Dialogue avec mon jardinier

Parce qu’on me l’avait chaudement recommandée, j’ai donc été voir cette production mettant en scène le duo Auteuil-Darroussin.

L’affiche est de celles qui, comme les étiquettes de certaines bouteilles de vin déjà, vous font saliver avant même d’avoir dégusté.

Ce n’est pas un film décevant, loin de cela. Les décors sont très bien choisis et l’atmosphère générée par les jeux de lumière et les plans paysages rendent le cadre de cette histoire des plus agréables.

Mais je me suis jusqu’à la fin, posé la question de savoir ce qui me dérangeait dans un film par ailleurs bien foutu. Darroussin, parfait dans son rôle, est d’un naturel attendrissant. L’histoire est un peu simple, il est vrai, mais attrayante, même si elle n’est sans doute pas poussée jusqu’en son ultime développement. Monsieur Dujardin a sans doute beaucoup à apprendre à son pote Dupinceau. Et peut-être plus encore. Mais le temps passe vite dans ce récit.

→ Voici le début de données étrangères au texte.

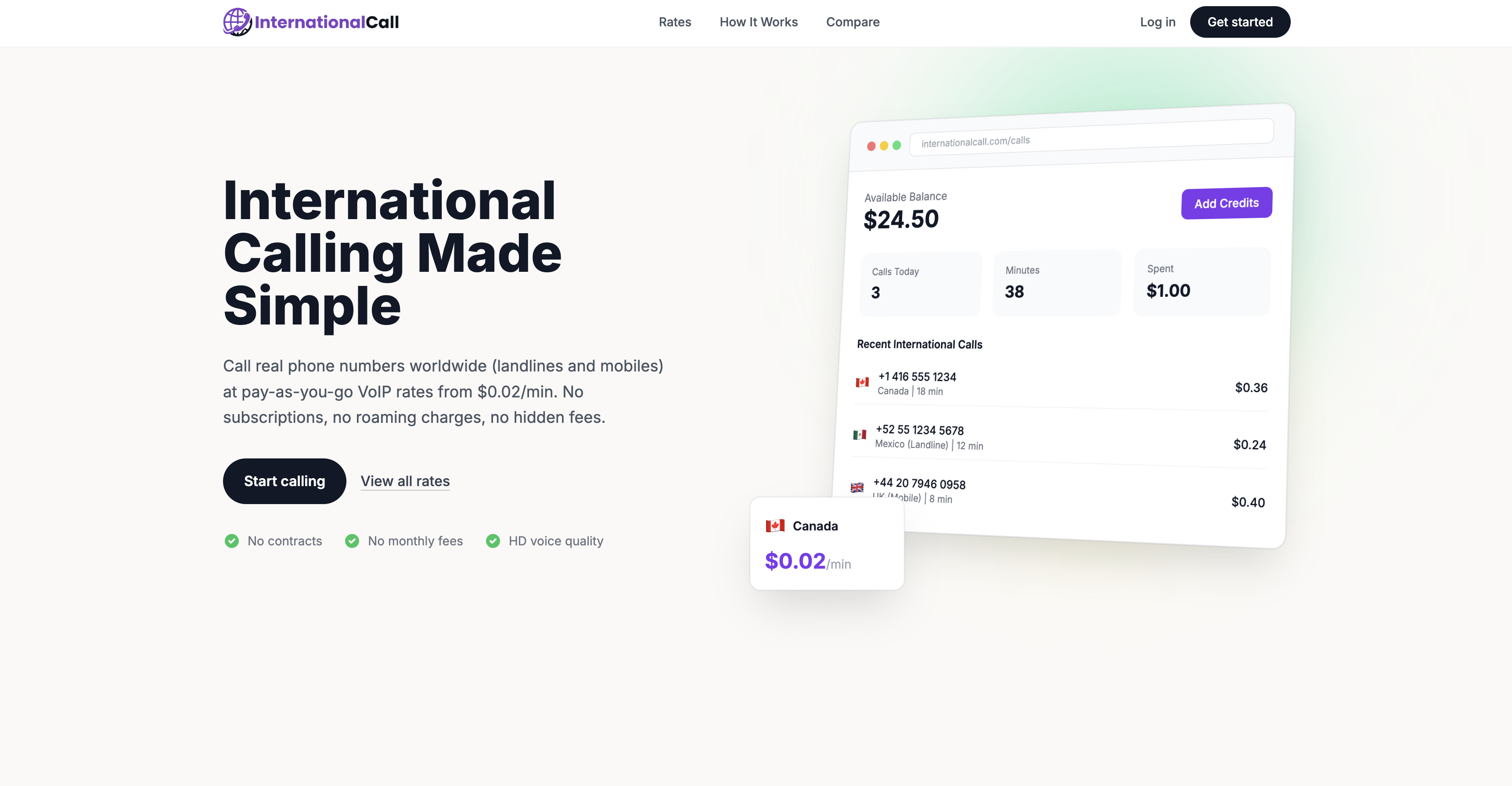This screenshot has width=1512, height=786.
Task: Select the Compare tab in the navbar
Action: [853, 22]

Alors, ...qu’est-ce qui clochait ? A bien y réfléchir, c’est le jeu d’Auteuil qui ne m’a pas convaincu. Dans ce film comme dans d’autres, il endosse le rôle, pas facile il est vrai, du "dominant face au dominé" (Cf le Huitième jour, Jean de Florette). Sans doute est-ce cela qui m’a dérangé : l’attente tout au long du film de le voir déraper dans cette relation qu’il tisse avec son alter égo et dont j’aurai imaginé jusqu’à la fin qu’elle alllait tourner à la défaveur du plus faible.

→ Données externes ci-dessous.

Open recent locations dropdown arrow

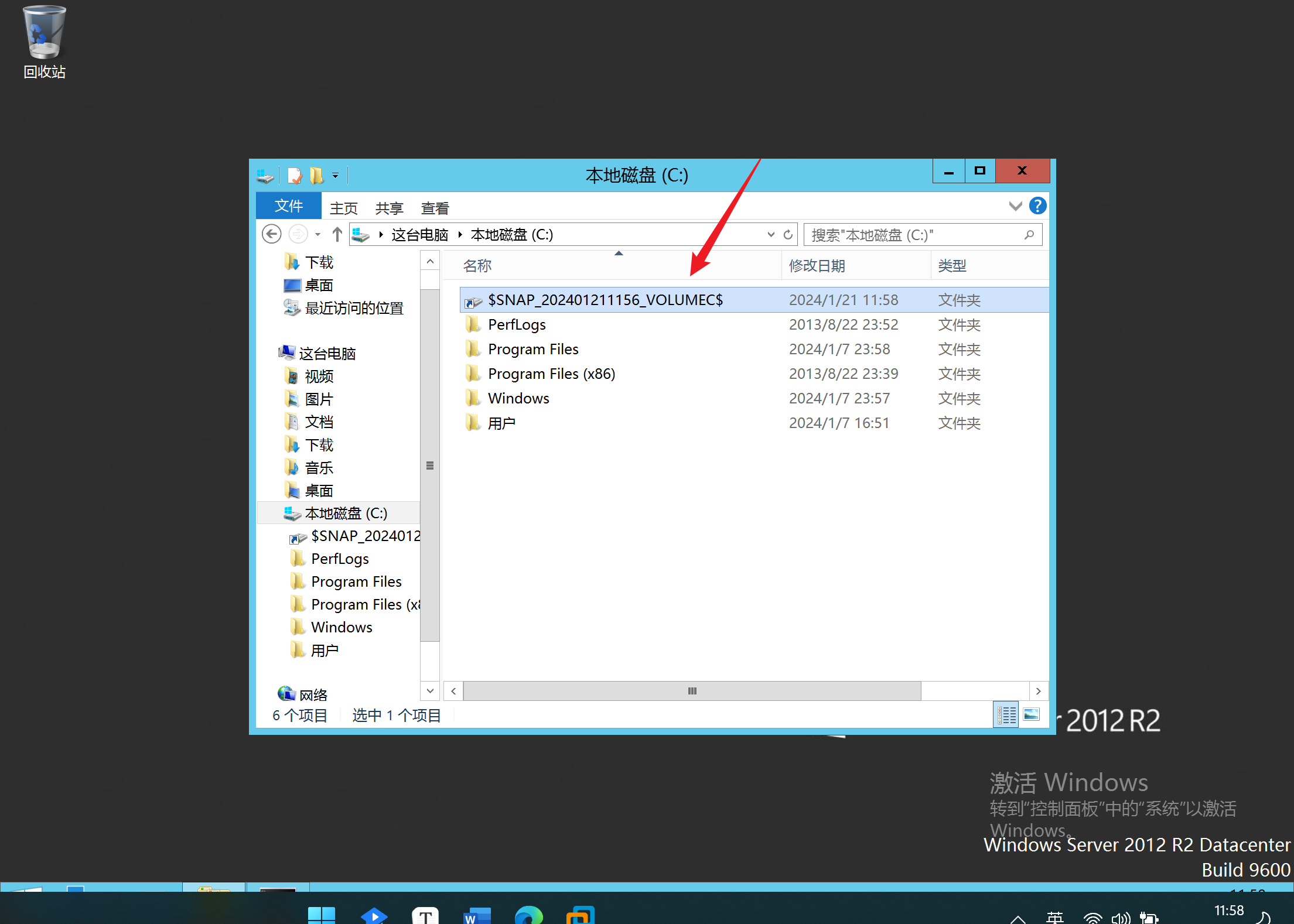coord(317,235)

Si ce coup bas n’est jamais arrivé, il m’aura mis en tension -bien inutile- jusqu’au bout. Est-ce cela le risque des "monstres sacrés" du cinéma : porter l’antécédent de leurs précédents rôles et donner l’impression qu’ils sont toujours écrasants face à des seconds rôles toujours en retrait ?

Ici, en tout cas, Darroussin se révèle vraiment très fin dans son interprétation et n’a rien à envier à celui qui lui donne la réplique.